The document revealed by Microsoft shows that the infected agent has some level of access to the services the customers paid for as well as access to billing information.
The company has advised customers to be wary of communications asking for their billing contacts. It also asked them to consider changing their email addresses and usernames, as well as bar any old usernames for logging into their accounts.
That way, any threat actor that has possession of the old account details will not have access to the account.
57% of SolarWinds attacks were IT companies
SolarWinds suffered a supply chain attack in December last year. It infiltrated the Texas-based firm and took possession of its software-built structure. The threat actors later delivered malicious mails and updates to 18,000 SolarWinds customers.

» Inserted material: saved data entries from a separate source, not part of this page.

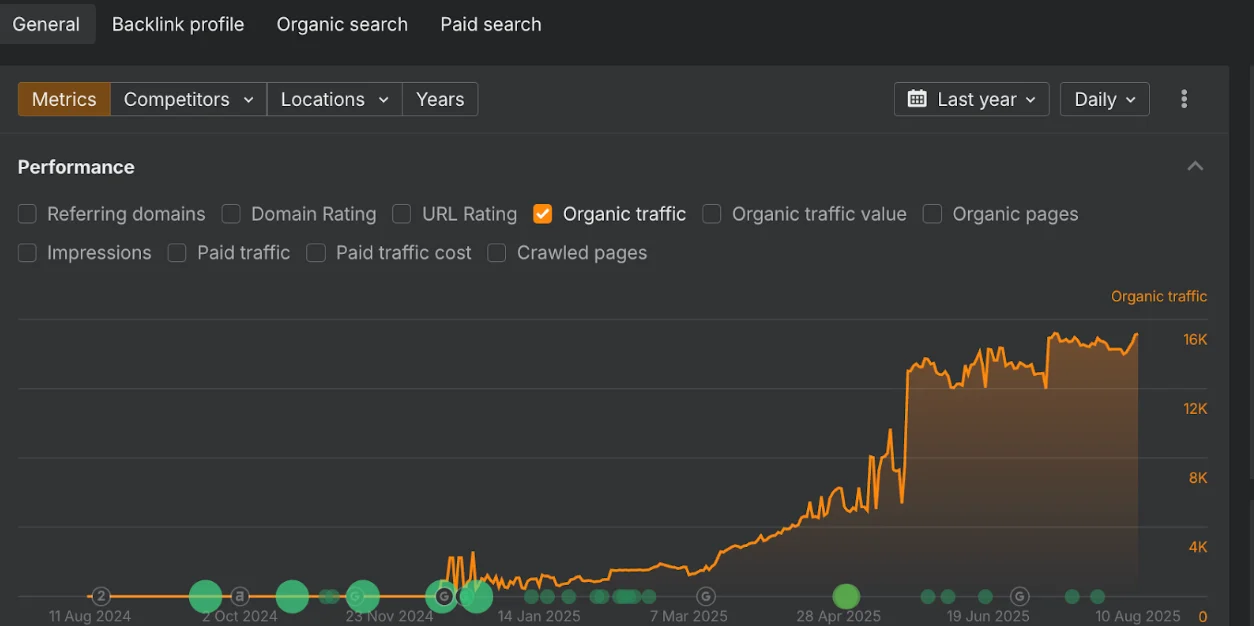Collapse the Performance section chevron

1195,167
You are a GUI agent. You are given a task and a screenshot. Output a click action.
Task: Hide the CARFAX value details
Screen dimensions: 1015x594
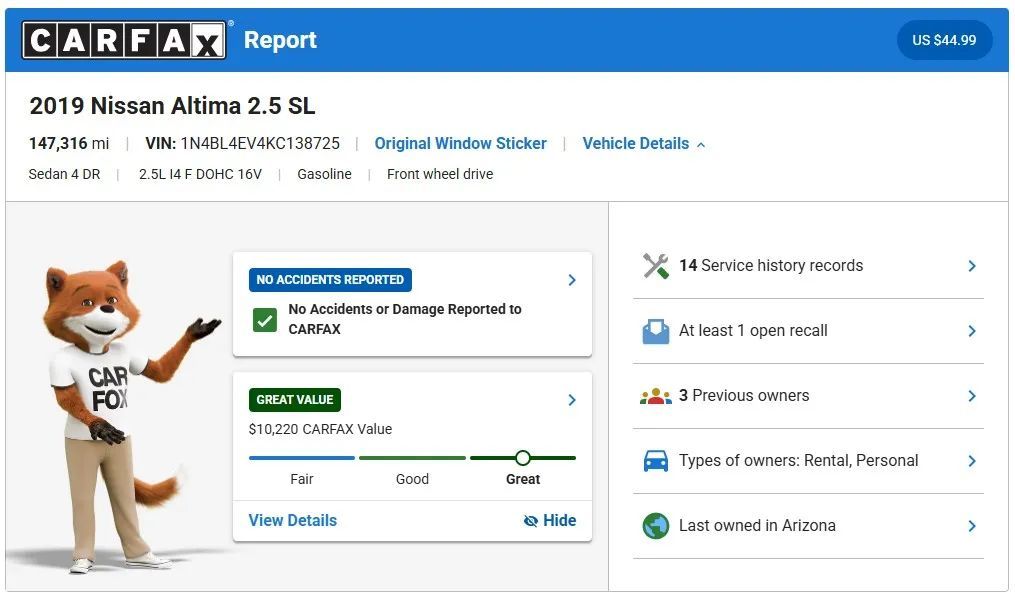pyautogui.click(x=550, y=520)
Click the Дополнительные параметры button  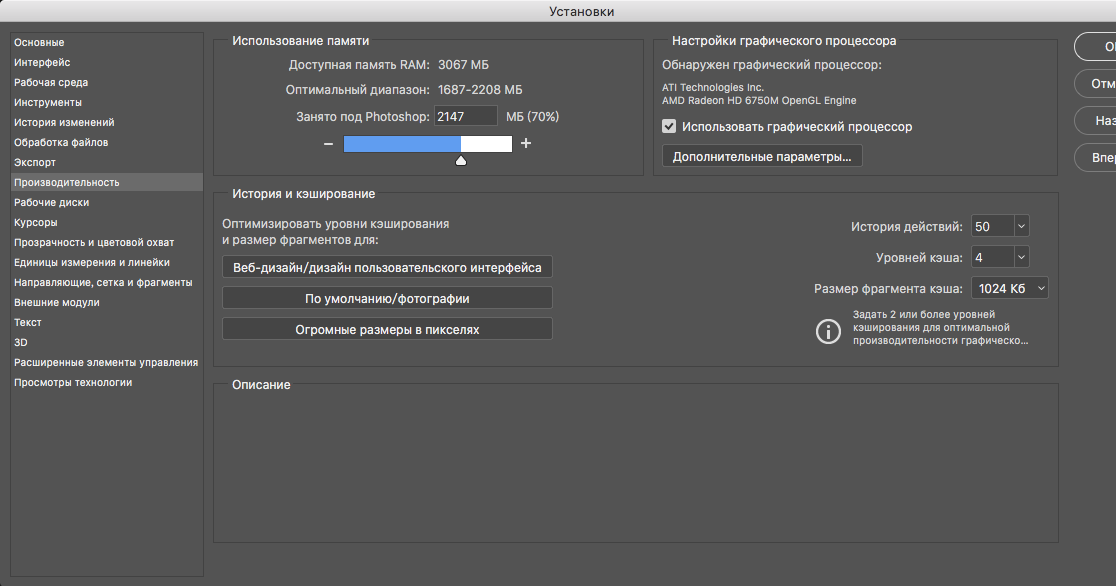[762, 157]
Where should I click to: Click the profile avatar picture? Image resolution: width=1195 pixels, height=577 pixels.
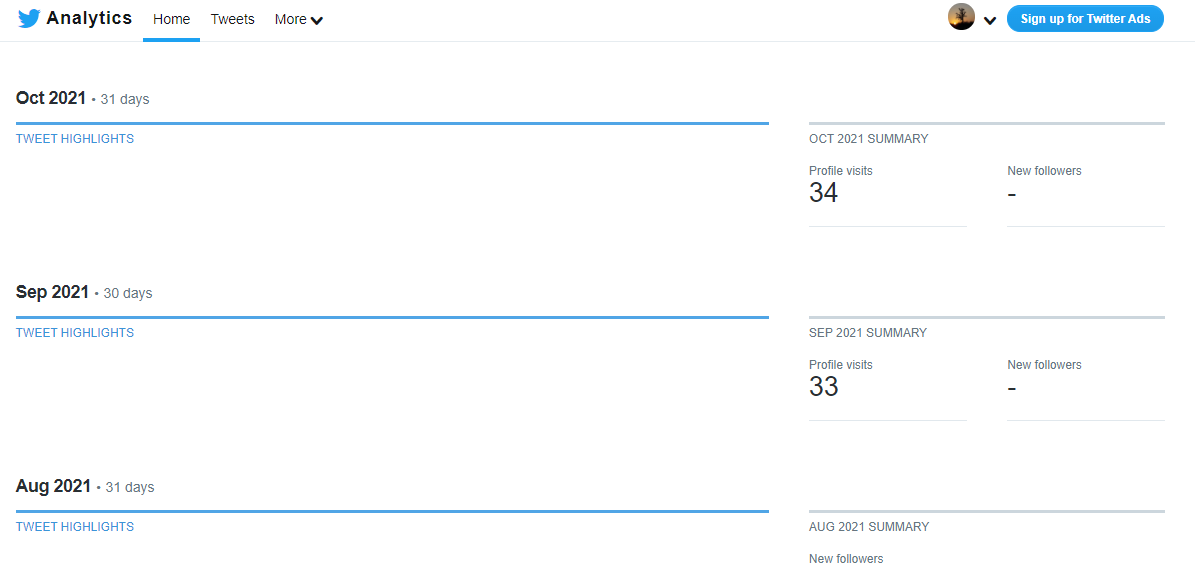[x=961, y=18]
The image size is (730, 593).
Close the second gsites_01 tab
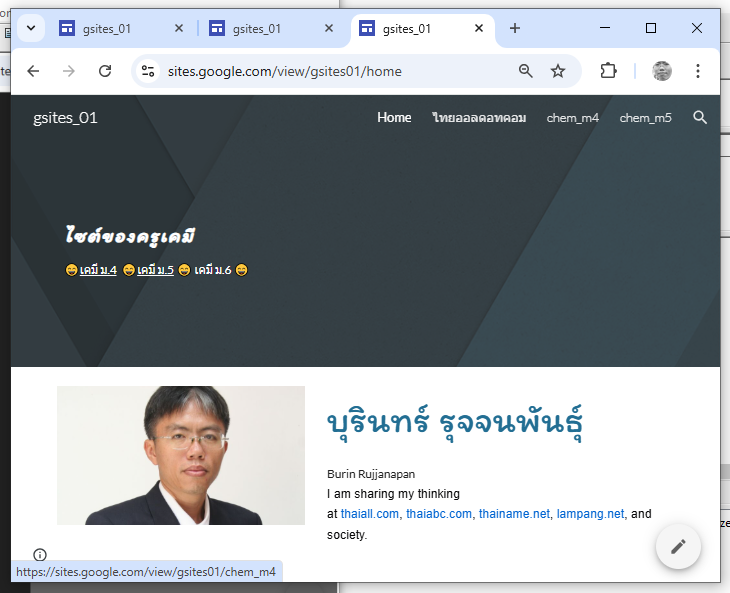[x=329, y=29]
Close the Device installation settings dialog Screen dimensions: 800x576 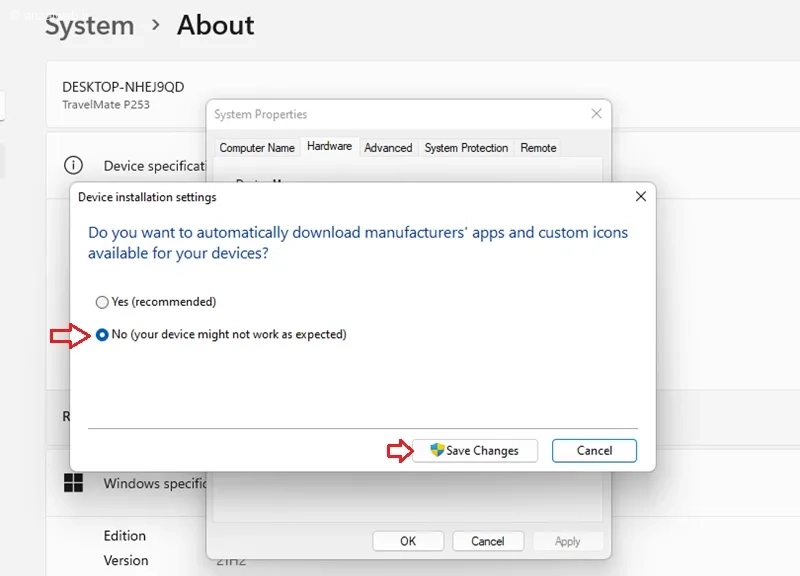pyautogui.click(x=641, y=197)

However, a SolarWinds spokesperson has commented about the latest breach discovery on Microsoft, stating that it doesn’t involve SolarWinds.
“The latest cyberattack reported by Microsoft does not involve our company or our customers in any way,” the spokesperson stated.
But the SolarWinds attack was not the only method the Nobelium threat actors used to infiltrate their targets. Malwarebytes anti-malware firm also revealed that the hackers also infiltrated part of its systems, although it was via a different vendor the firm did not mention.
Email management providers Mimecast and Microsoft also stated that there were victims of the Nobelium attack, which used the vulnerabilities to penetrate the companies’ partners or customers.
In Microsoft’s attack, the password-spraying malware targeted specific customers, with 20% from a government organization and 57% of the IT companies. The remaining percentage was shared among financial services, think tanks, and non-governmental organizations.
The report also revealed that 45% of the attacks were on U.S. organizations while 10% targeted U.K. customers. The threat actors also targeted customers from Canada and Germany, although they were in small numbers. In total, the report revealed that that threat actors targeted customers in 36 countries.
Microsoft’s dependent security exposed
A Microsoft spokesperson also stated that the Friday breach is not part of the previous attacks on Microsoft. The tech giant has not yet provided any details on the extent of the attack or how long the attackers succeeded in remaining within the targeted system. Some security experts have expressed shock at how the hackers were able to penetrate Microsoft, considering the embarrassing riches of security resources the company has.
An independent security researcher, Kenn White, stated that it’s surprising that Microsoft’s security system can be compromised by threat actors. He stated that the incident means the security systems of most companies are not safe.